Unfortunately, I did not record the name of this room, but it was on the same side of the upper floor as the Queen's rooms.
 Again, the ceilings were magnificent, if in need of repair. Note what appear to be white sticky-notes all over the ceiling...was this to temporarily hold it together, or mark where repair is needed?
 Another view of an adjacent room with a huge paiting. And a mass of tourists. Yikes. It was in this room that I saw a maintenance worker use a huge skeleton key (it must have been 9 inches long and 4 inches deep) to unlock one of the doors and enter a private room. They really did use those things!!
 We were then routed downstairs via stone steps that had been used so often that deep ruts had been worn into them along the ends, close the the handrails.
 Downstairs, we were led through a number of rooms that had been redecorated in the style of the era. Very beautiful. The carpet looks very faded from the years of sunlight.
 Obviously some sort of library...I am not sure if the books and other furnishings are original (they may have been able to retrieve them after the looting during the Revolution), but I am sure they are authentic to the time period.
 I have been talking about getting a massive globe for our living room, so I was surprised to see this gem at Versailles. This is much more elaborate than I want, as it opens up to reveal a topographic map of the earth's surface. Either that or it shows the underworld!
 Here is a close-up of it. Very massive.
 The first huge globe I saw was at Mount Vernon, in George Washington's home. I think that is where the seed was planted for wanting my own.
 To show you the wood in Versailles and its condition, I took this closeup of a downstairs wall. As you can see, time has taken its toll.
 Another shot showing the same thing. Make no mistake about it, millions of dollars are being invested to restore portions of the estate and they are making every effort to keep as much of it open to the public as possible at all times. It is going to take awhile to restore the whole thing - and then it will be time to start all over again!
And finally, one more unknown downstairs room. Well, that has been our quick tour of the chateau. I have skipped many of the rooms, and we probably saw much less than half of the palace when we went through. It is worth the hour trip from Paris, but what makes this such a fabulous place to visit is what we are going to show you tomorrow...the surrounding gardens. Stay tuned.

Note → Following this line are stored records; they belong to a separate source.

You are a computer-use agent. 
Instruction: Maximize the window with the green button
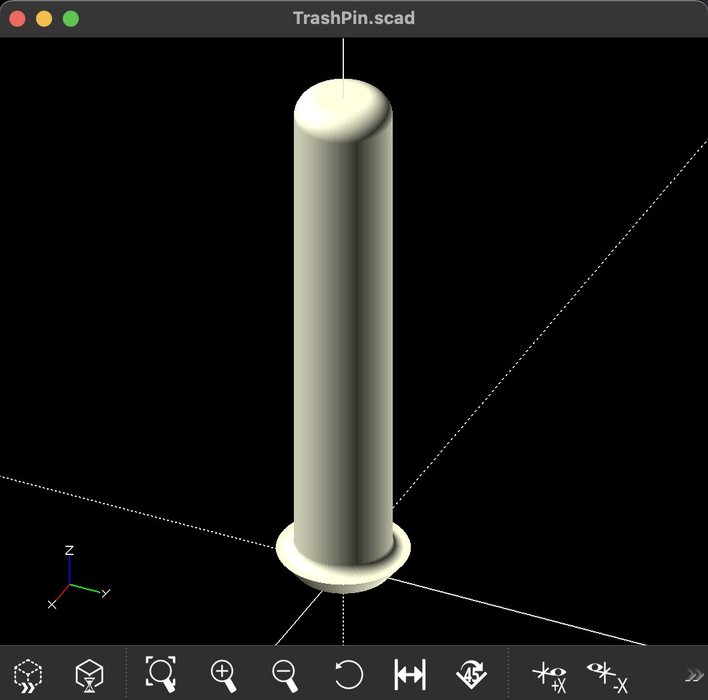coord(71,18)
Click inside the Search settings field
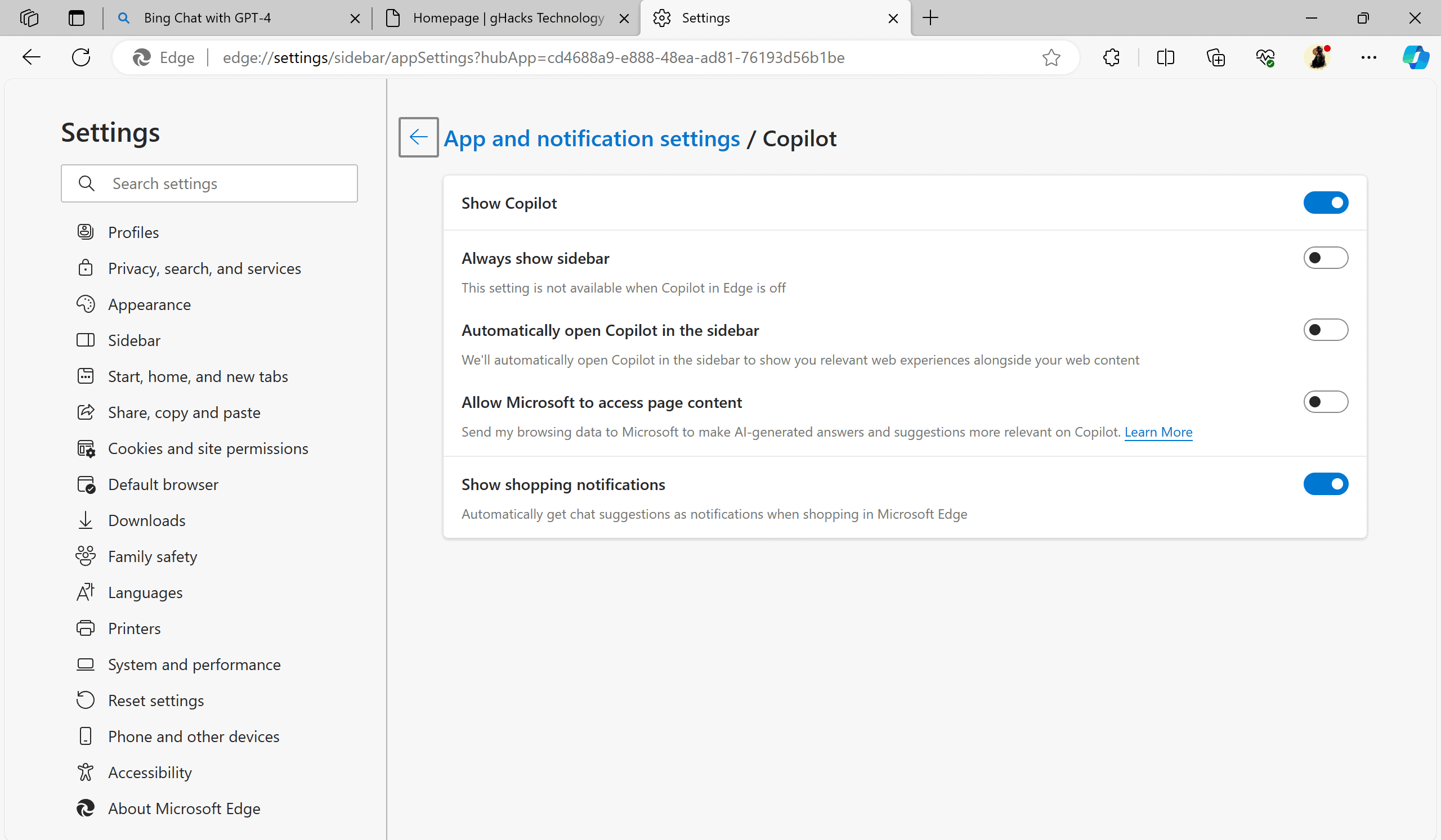The image size is (1441, 840). 209,183
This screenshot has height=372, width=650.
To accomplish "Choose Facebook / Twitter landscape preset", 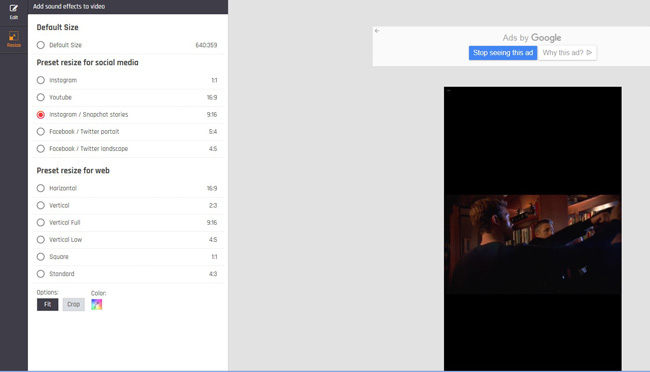I will (41, 148).
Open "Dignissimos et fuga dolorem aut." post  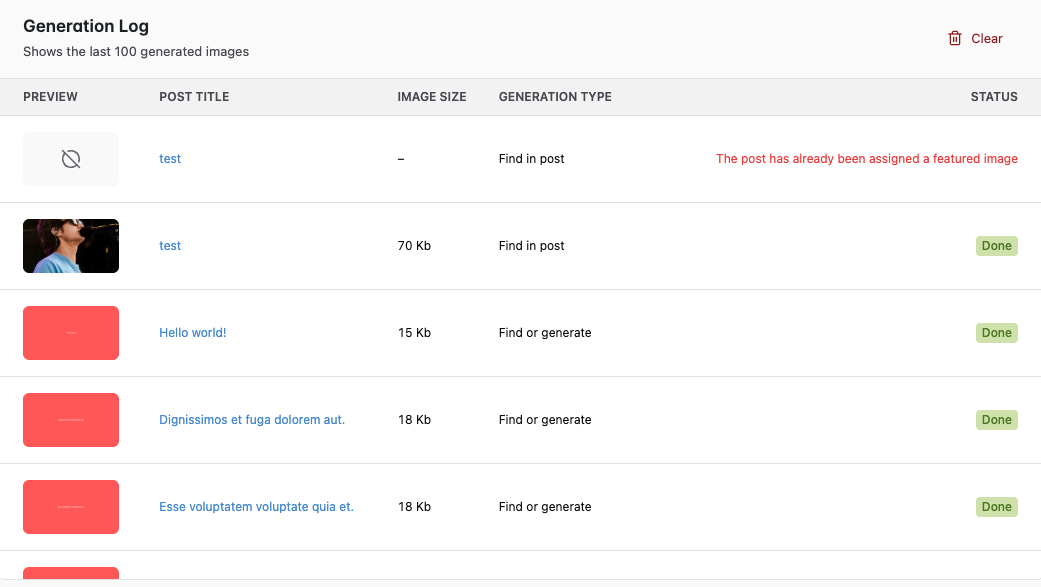[252, 420]
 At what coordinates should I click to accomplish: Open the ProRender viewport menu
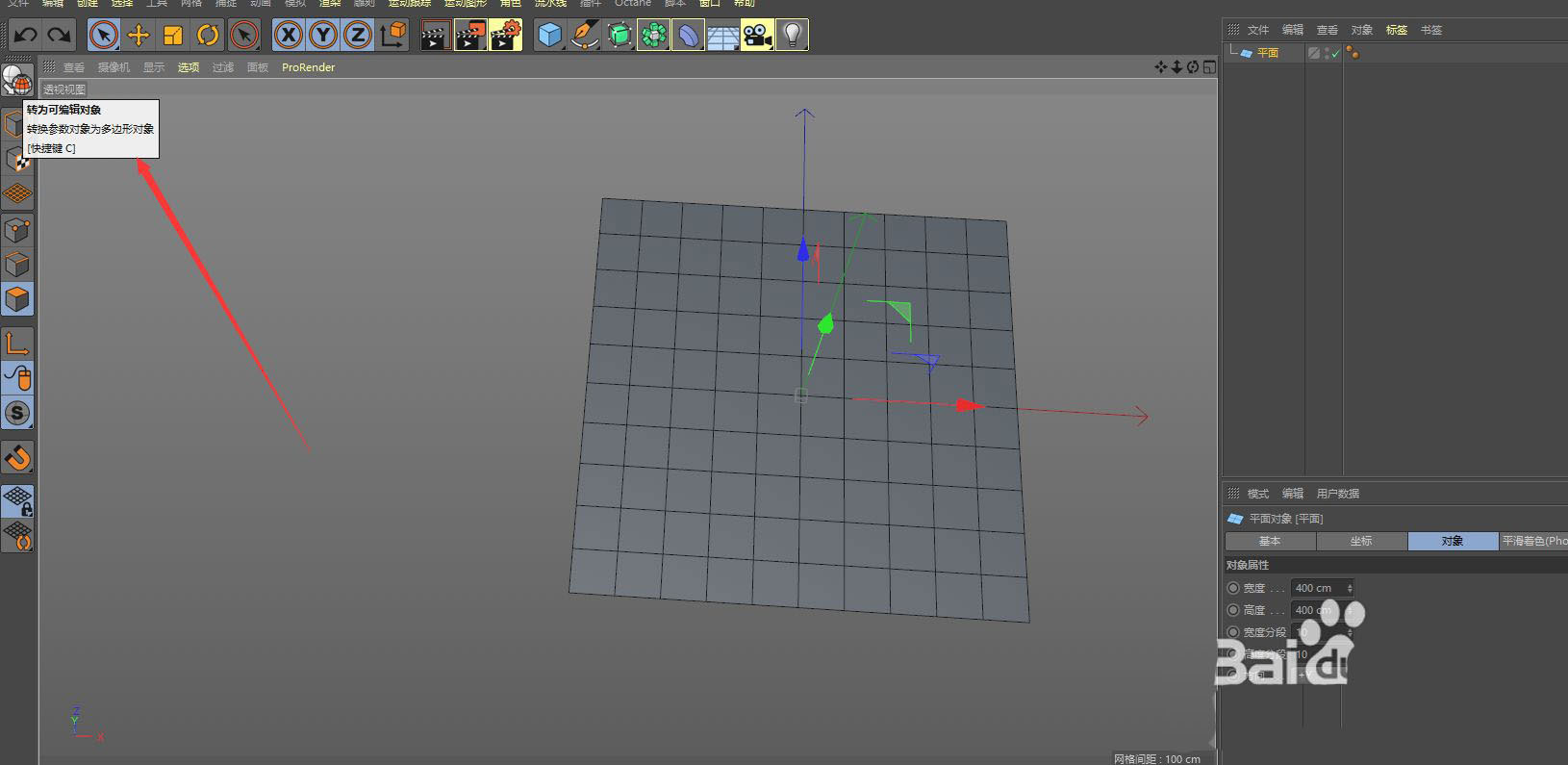308,67
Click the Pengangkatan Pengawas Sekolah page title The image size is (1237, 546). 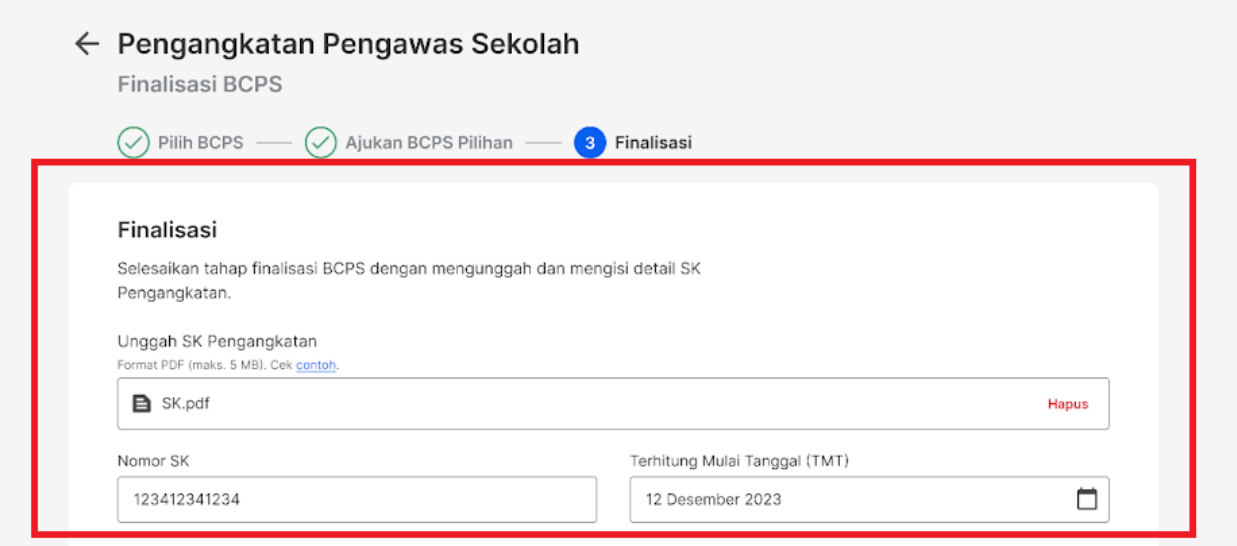tap(348, 44)
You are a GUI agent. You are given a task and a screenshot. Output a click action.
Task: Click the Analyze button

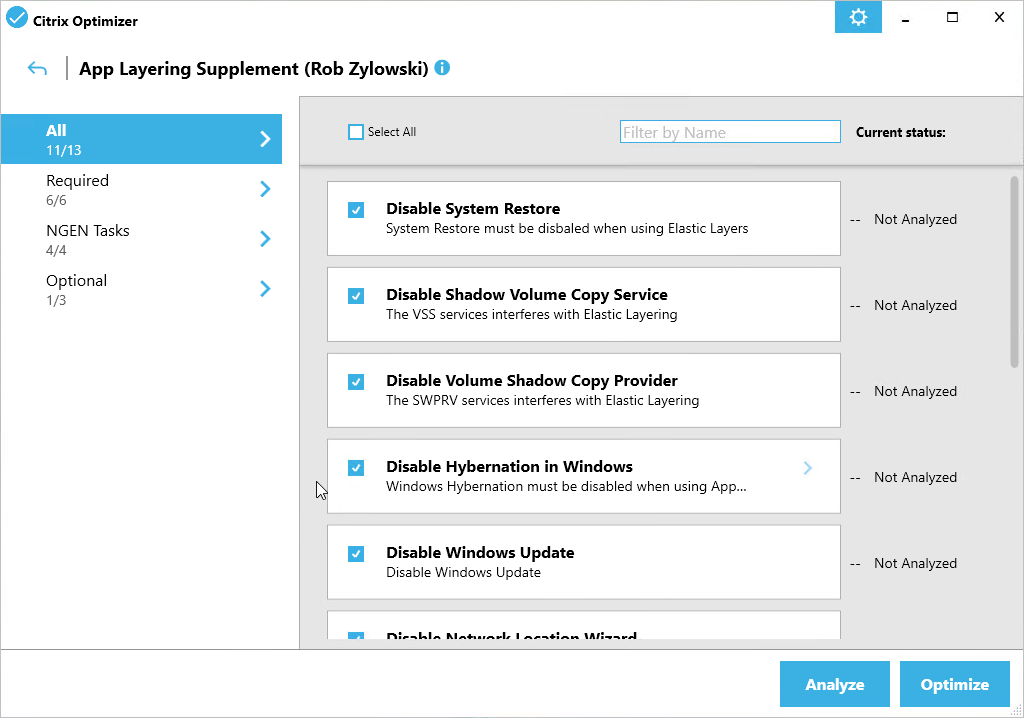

Photos in this post: Canon S5 IS


Anonymous said...

Your pictures are very beautiful and your information, well, informative. :]

I have enjoyed looking through your site! Thanks for the posts!
Keep up the great work.

God Bless

Anonymous said...

Been there myself. Words can't describe it. One needs to experience this Chateau. It was amazing and would love to back someday. Coming across your site brought it all back to me again like it was yesterday. Thanks.

J said...

Couldn't agree more - words just can't describe it!